This is a snakemake workflow for profiling microbial communities from amplicon sequencing data using dada2. DADA2 tutorial can be found from https://benjjneb.github.io/dada2/index.html. The initial code was cloned from https://github.com/SilasK/amplicon-seq-dada2 and modified to make a workflow suitable for our needs.
In this pipeline, species assignment is accomplished through the application of two methods:
1- DADA2: a naive Bayesian classifier method (https://pubmed.ncbi.nlm.nih.gov/17586664/), where a strict requirement of a 100% nucleotide identity match between the reference sequences and the query is employed. Four different databases were used for taxonomy assignmnet. However, for final assignmnet, GTDB assignment was used and where GTDB was unable to provide an annotation for an ASV, we utilized the corresponding annotation from the URE database.
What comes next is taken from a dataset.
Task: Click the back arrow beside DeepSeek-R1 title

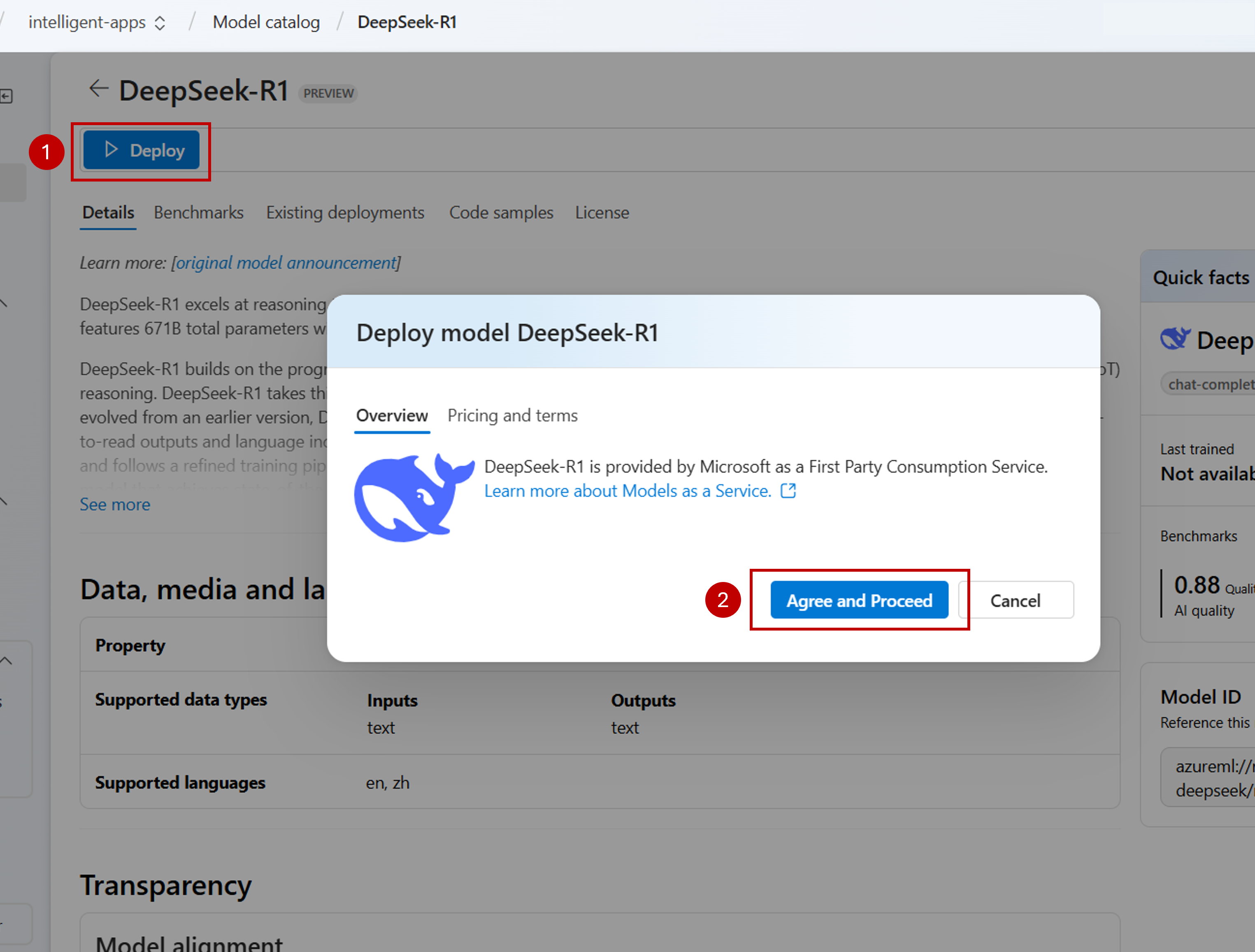Action: coord(98,88)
2- VSEARCH: a global sequence alignment method with adjustable identity threshold between query and potential target sequences. VSEARCH, an open-source alternative to the widely utilized USEARCH tool, is employed in this context. VSEARCH excels in performing optimal global sequence alignments for the query against potential target sequences. For a more comprehensive understanding of this methodology, please refer to the paper available at https://www.ncbi.nlm.nih.gov/pmc/articles/PMC5075697/ and the manual at https://github.com/torognes/vsearch/releases/download/v2.27.0/vsearch_manual.pdf. GTDB database was used for final taxonomy assignmnet and where GTDB was unable to provide an annotation for an ASV, we utilized the corresponding annotation from the URE database.
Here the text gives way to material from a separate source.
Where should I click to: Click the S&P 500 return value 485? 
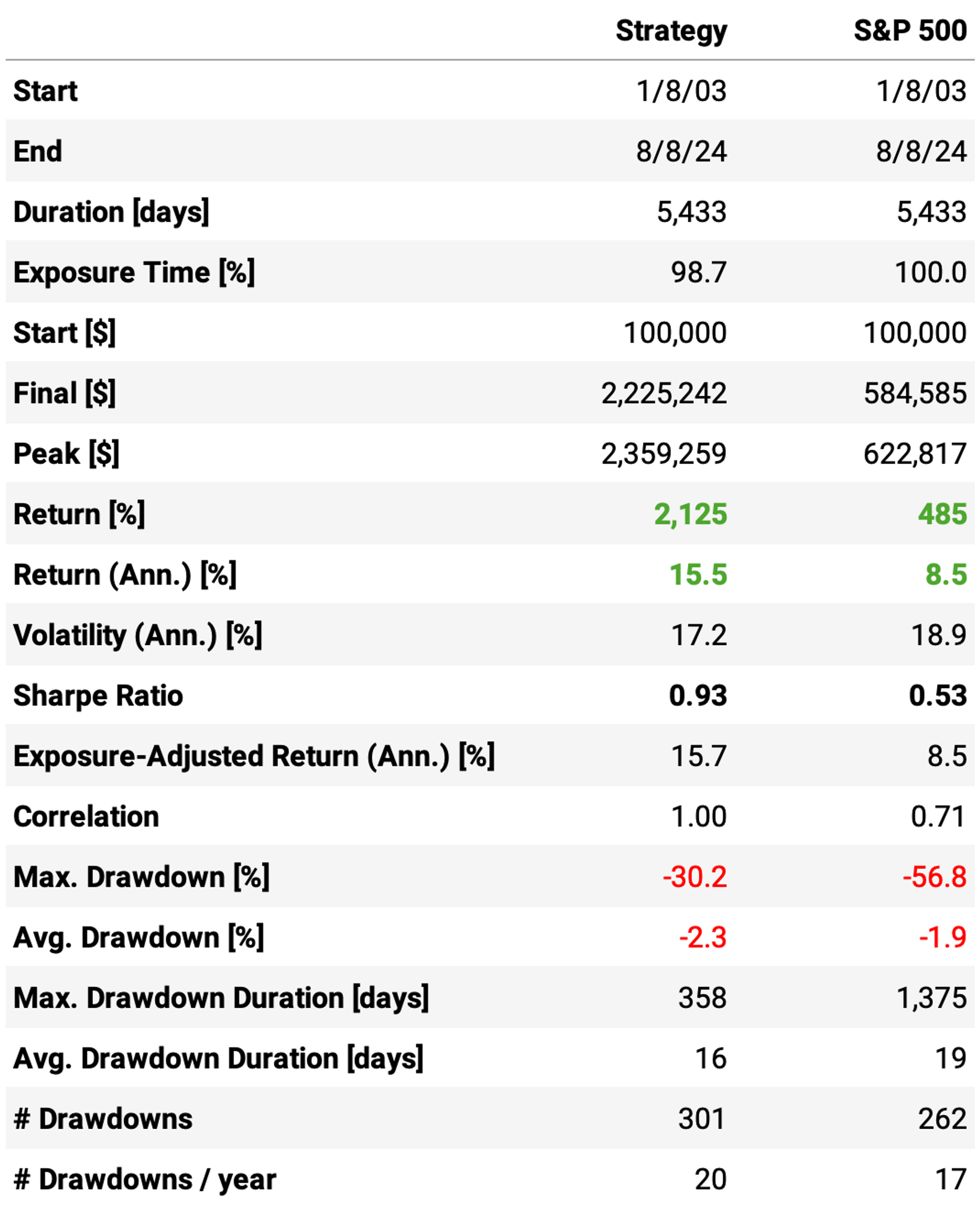[942, 514]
Finally for combining the annotation results from Vsearch and DADA2, we prioritized annotations from VSEARCH over those from the DADA2 RDP classification. This approach ensures a comprehensive and accurate taxonomy assignment by leveraging the strengths of multiple databases and methodologies.
Input:
- Raw paired-end fastq files
- samples.tsv example
Output: For more details on output files please check section 4.
- Taxonomy assignment tables
- ASV abundance table
- Summary of reads count at each step of the ppipeline
- ASV sequences in a fasta format
- A phylogenetic tree
- A QC report file
Certain rules are executed only when their corresponding parameters are set to True in the configuration file.
The filterNsRaw and primerRMVinvestigation rules are used to examine primers in reads both before and after removal and are triggered if the primer_removal parameter is set to True.
The read_subsampling rule is performed when the subsample parameter is set to True, allowing error rates to be learned from a larger set of samples.
Lastly, the vsearchURE rule is executed if the URE_after_GTDB parameter is set to True, enabling the use of the URE database to annotate ASVs that could not be assigned using GTDB.
1- Cutadapt: primer removal (if needed) and quality trimming of the reads.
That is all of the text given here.